Sadıkoğlu, sözlerini şöyle sürdürdü:
“12 Nisan’da yaşadığımız zirai don sonrası başta Avrupa ülkeleri olmak üzere dünya pazarının bir kısmı kayısı üretimi yapan diğer ülkelere kaymaya başladı. Bu durum önümüzdeki yıllarda hem Malatya’daki hem de Baskil’deki ve Elbistan'daki üreticilerimiz için büyük bir risk oluşturuyor. Gelin kardeş şehirler olarak bölgemizde üretilen kayısımızın dünyada daha fazla tüketilmesi için çalışmalar yapalım. Kayısıdan elde ettiğimiz döviz gelirini yükseltmek için birlikte mücadele gösterelim.”
Sadıkoğlu, Malatya ve çevresinde üretilen kayısının dünya pazarında daha fazla tercih edilmesi için atılacak her türlü adıma Malatya TSO olarak hamilik yapmaya hazır olduklarını da ifade etti.
“MALATYA KAYISISINI TARTIŞMAYA AÇMAK CEHALETTİR…”

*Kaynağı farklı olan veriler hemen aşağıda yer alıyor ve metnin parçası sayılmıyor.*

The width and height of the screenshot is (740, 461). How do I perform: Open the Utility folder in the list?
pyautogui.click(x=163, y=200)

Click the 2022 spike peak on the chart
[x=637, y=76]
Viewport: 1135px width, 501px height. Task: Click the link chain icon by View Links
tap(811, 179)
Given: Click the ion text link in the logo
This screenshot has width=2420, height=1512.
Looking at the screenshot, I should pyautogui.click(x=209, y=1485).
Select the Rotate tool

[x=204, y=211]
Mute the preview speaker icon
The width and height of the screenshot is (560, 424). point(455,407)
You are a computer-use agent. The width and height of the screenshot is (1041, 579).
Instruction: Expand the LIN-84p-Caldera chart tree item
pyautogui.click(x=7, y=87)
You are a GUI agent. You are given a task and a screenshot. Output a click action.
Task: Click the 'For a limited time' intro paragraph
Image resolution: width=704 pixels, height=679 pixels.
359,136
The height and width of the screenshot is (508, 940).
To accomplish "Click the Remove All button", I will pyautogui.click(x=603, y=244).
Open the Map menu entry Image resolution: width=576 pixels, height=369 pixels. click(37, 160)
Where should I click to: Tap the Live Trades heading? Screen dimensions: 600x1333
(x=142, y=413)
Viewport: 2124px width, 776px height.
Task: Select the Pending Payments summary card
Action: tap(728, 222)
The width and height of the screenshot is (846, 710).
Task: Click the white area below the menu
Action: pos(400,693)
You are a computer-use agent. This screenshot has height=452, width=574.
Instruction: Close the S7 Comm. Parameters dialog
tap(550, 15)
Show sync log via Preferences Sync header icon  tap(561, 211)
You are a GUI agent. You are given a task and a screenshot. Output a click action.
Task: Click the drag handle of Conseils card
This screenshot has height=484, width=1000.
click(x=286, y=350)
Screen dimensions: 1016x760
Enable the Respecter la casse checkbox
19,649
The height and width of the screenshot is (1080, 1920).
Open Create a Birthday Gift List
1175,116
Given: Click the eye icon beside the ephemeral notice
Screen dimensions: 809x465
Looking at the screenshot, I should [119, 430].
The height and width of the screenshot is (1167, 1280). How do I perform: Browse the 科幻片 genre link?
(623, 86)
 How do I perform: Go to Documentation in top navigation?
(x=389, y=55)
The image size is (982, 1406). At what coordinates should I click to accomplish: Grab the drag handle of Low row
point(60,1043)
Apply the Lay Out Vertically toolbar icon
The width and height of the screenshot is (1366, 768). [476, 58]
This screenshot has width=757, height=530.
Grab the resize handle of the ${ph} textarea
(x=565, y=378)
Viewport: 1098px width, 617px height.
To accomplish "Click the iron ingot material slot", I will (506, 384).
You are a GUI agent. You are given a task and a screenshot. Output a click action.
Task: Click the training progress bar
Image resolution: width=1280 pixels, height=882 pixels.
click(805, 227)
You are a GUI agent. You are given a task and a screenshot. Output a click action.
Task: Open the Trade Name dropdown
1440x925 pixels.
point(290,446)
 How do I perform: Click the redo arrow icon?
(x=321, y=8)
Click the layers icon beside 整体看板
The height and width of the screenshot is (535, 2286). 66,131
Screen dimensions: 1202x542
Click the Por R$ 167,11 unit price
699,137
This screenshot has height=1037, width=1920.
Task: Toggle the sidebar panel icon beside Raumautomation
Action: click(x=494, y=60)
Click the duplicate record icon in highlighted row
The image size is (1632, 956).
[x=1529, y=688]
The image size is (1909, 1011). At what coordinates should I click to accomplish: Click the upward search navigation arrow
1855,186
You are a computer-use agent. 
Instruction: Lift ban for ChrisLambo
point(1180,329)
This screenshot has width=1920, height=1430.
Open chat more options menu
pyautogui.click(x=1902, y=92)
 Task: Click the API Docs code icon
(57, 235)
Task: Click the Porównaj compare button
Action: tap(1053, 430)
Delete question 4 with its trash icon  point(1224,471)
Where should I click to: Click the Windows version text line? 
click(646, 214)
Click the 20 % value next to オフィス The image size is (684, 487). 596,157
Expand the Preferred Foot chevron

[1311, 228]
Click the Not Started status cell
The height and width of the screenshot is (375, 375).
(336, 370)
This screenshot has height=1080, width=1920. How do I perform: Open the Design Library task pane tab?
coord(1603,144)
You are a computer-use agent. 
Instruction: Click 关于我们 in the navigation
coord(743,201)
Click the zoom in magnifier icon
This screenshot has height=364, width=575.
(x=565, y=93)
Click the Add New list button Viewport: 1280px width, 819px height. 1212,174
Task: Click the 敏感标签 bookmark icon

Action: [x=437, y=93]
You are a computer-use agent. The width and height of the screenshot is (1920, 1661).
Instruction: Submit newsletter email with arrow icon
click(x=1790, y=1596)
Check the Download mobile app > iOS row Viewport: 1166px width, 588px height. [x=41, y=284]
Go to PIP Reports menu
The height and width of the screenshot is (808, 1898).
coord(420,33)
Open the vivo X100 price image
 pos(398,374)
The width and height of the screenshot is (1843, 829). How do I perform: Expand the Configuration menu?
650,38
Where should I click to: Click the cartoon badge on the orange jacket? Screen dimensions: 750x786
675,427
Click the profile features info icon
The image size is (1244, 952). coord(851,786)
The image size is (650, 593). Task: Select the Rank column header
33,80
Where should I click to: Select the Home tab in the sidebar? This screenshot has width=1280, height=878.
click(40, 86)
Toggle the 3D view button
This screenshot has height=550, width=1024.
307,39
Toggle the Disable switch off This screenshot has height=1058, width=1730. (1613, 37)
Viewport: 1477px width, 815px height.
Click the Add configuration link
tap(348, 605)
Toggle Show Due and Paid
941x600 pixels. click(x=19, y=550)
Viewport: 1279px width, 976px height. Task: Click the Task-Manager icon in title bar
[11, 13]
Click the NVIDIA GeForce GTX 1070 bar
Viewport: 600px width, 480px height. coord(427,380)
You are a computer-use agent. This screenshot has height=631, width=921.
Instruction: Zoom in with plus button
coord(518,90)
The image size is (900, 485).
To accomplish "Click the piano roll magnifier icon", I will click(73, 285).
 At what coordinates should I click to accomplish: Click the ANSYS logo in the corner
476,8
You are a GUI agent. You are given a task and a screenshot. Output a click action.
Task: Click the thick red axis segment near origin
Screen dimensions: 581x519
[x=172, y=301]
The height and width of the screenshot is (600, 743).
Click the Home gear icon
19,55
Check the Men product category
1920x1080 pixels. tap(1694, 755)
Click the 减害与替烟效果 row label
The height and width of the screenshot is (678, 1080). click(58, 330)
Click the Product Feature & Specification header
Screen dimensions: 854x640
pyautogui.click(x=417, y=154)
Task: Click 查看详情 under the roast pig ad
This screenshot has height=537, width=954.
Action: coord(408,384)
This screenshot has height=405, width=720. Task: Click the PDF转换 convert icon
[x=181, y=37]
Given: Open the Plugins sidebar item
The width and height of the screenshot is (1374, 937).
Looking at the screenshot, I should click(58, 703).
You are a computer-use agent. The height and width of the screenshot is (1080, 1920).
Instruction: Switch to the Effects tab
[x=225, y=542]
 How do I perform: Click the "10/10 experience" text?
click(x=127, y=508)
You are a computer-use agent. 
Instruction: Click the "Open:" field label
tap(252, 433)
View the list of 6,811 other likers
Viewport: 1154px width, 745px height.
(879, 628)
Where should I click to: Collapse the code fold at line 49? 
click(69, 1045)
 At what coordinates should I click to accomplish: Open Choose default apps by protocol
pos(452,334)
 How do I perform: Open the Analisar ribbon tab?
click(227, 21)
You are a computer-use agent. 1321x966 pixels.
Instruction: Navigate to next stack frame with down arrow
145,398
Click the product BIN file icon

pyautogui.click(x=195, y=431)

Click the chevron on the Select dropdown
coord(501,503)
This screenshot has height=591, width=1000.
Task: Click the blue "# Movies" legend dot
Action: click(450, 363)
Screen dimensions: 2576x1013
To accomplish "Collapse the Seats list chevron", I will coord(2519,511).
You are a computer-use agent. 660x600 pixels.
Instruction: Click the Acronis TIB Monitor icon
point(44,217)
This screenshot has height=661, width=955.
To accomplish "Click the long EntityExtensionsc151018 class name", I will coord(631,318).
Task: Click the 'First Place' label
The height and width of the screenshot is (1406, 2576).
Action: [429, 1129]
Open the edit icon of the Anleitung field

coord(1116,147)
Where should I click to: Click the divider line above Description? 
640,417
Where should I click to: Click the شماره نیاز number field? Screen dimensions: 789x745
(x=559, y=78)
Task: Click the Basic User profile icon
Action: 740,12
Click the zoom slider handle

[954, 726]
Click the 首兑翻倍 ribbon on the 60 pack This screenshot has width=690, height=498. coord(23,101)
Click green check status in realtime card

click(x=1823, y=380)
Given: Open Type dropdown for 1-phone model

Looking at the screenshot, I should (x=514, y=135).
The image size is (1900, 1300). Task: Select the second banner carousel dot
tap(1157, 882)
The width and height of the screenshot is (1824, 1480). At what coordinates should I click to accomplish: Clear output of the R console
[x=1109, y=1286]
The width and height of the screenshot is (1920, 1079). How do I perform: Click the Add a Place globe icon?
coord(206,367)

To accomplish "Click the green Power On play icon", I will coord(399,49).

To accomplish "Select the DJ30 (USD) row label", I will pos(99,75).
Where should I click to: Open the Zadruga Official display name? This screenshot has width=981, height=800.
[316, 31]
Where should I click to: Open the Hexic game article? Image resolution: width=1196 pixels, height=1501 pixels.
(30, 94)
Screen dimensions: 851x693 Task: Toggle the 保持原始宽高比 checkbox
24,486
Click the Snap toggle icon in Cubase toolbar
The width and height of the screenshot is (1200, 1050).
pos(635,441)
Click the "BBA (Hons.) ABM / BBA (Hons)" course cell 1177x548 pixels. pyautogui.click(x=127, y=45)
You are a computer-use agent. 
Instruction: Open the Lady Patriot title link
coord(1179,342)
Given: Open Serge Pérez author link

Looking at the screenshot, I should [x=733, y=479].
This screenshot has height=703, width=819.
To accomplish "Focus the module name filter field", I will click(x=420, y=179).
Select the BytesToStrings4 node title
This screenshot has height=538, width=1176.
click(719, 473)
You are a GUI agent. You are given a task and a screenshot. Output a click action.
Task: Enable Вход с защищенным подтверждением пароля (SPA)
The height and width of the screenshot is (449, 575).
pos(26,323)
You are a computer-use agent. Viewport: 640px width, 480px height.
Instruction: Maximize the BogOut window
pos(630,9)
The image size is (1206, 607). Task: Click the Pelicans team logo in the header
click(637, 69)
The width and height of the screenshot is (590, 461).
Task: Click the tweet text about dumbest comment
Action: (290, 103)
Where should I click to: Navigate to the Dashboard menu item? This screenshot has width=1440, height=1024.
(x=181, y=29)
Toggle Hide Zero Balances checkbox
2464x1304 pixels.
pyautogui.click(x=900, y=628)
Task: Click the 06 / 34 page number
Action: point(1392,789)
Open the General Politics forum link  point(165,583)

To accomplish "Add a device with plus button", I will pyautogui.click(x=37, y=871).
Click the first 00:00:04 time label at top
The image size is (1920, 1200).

Malatya Turgut Özal Üniversitesi Rektör Yardımcısı ve Ziraat Fakültesi eski dekanı Prof.Dr. Orhan Gündüz ise, sosyal medya hesabından yaptığı açıklamada, "Baskil kayısısı diye ayrı bir çeşit yoktur. Baskilli üreticilerimiz, Malatya'da ıslah edilerek tescil edilen Hacıhaliloğlu, Kabaaşı, Çataloğlu gibi kayısı çeşitlerini yetiştirmektedir. Bunu tartışmaya açmak gaflet değilse cehalettir" dedi.